──────── Record extracts ────────

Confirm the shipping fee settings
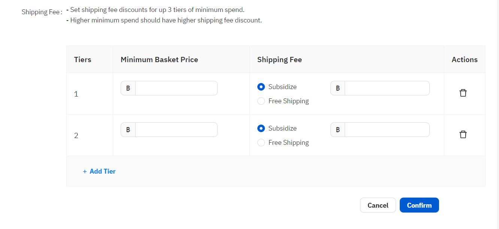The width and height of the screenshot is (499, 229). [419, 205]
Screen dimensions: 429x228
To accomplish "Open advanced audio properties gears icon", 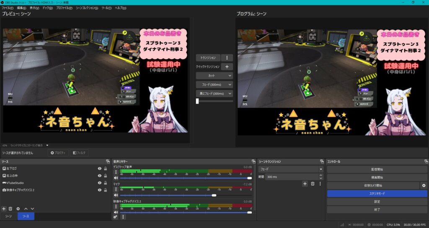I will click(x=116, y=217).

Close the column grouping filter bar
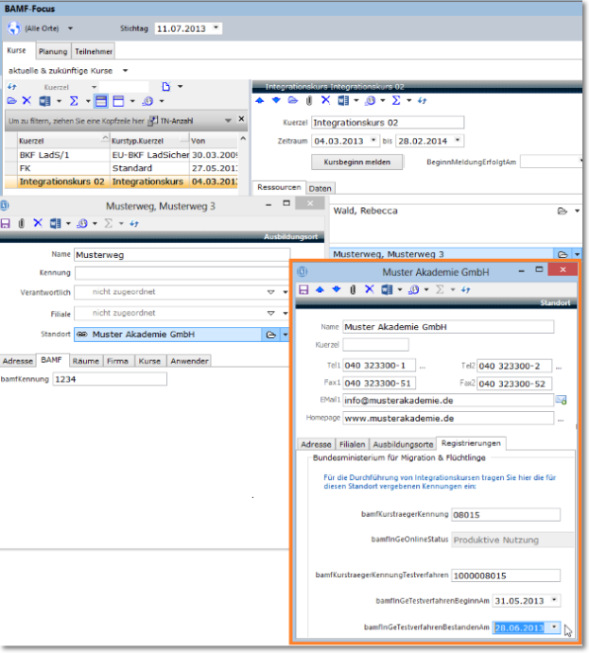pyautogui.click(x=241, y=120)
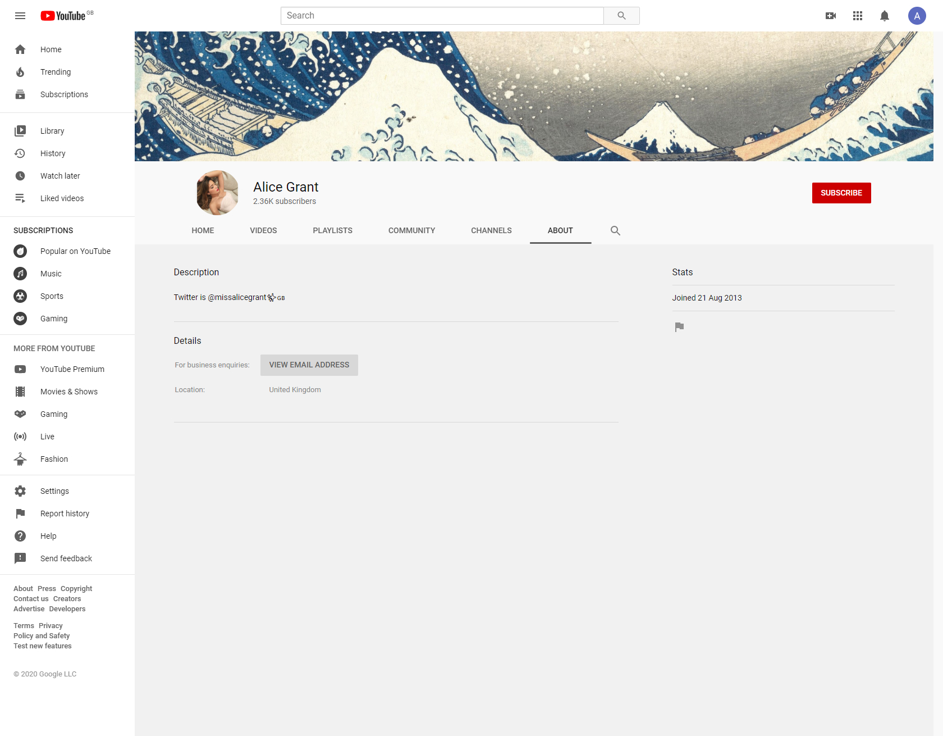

────────
──────── Record extracts ────────

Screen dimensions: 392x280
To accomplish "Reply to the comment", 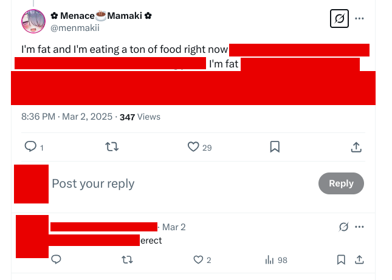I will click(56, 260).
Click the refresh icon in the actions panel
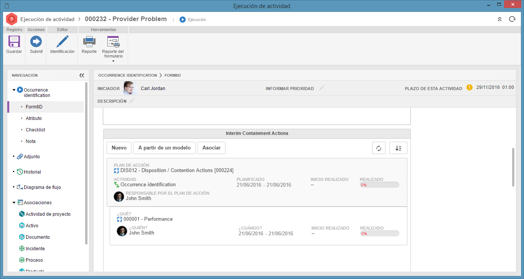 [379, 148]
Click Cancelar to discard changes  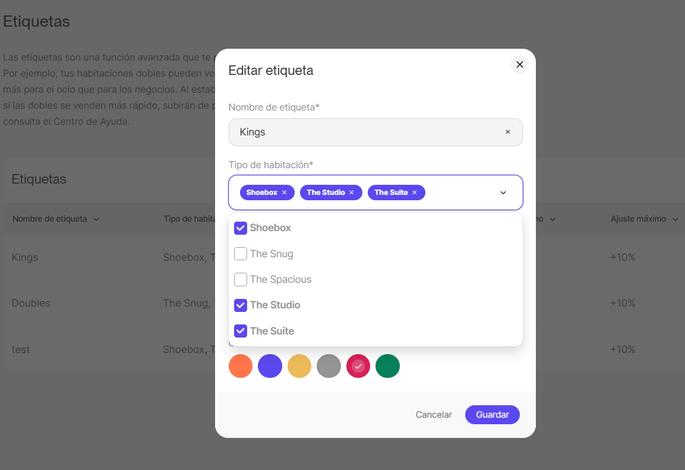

────────
──────── Record extracts ────────

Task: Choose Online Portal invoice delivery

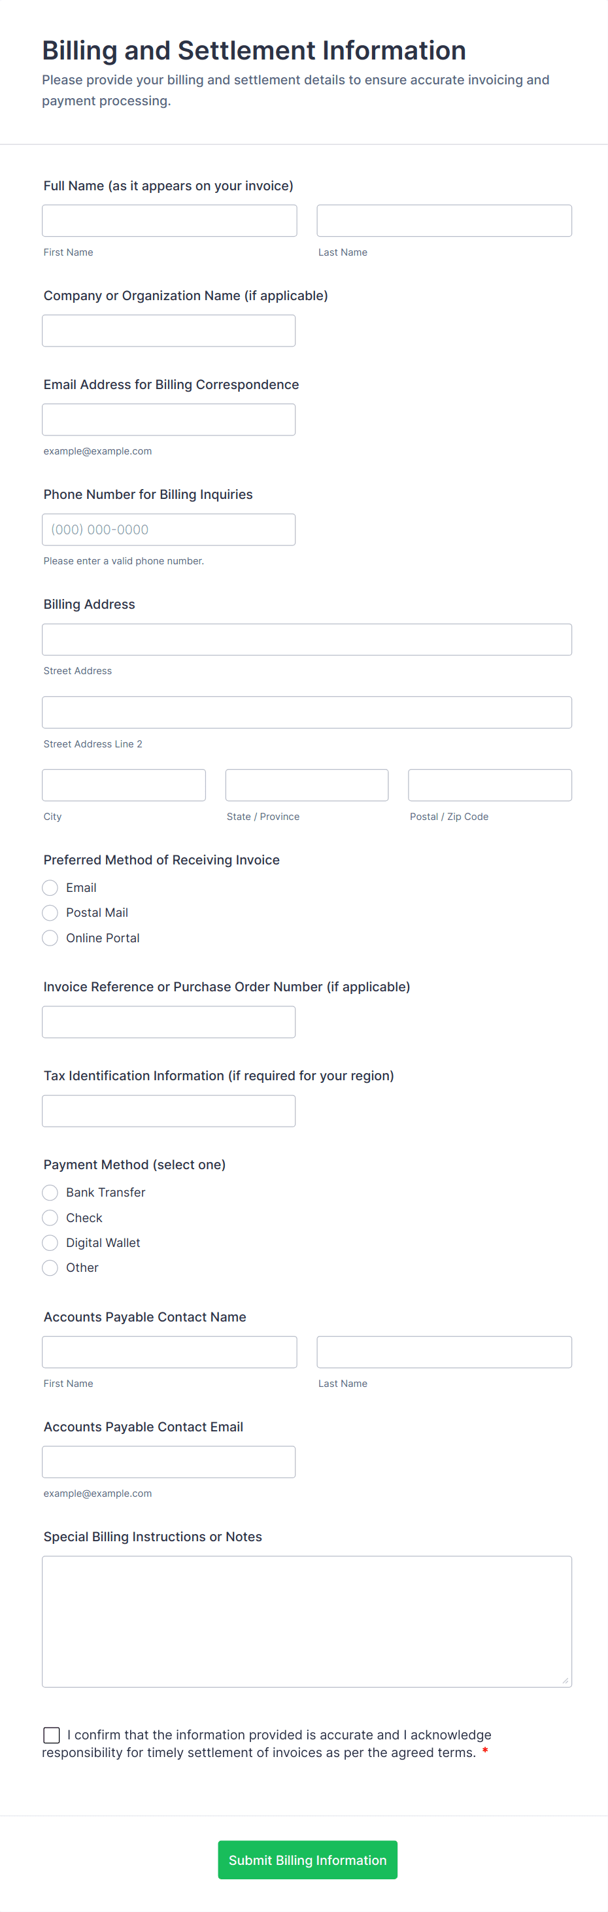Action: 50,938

────────

- _Your objective_: Can you convert the data into a JSON list of strings, one string per line, starting at the line that contains "Click the refresh icon in the actions panel" and stopping after the line that contains "Click Cancelar to discard changes"? Skip blank lines and leave the pictures out.

- _Final answer_:
[
  "Click the refresh icon in the actions panel",
  " [379, 148]",
  "Click Cancelar to discard changes  "
]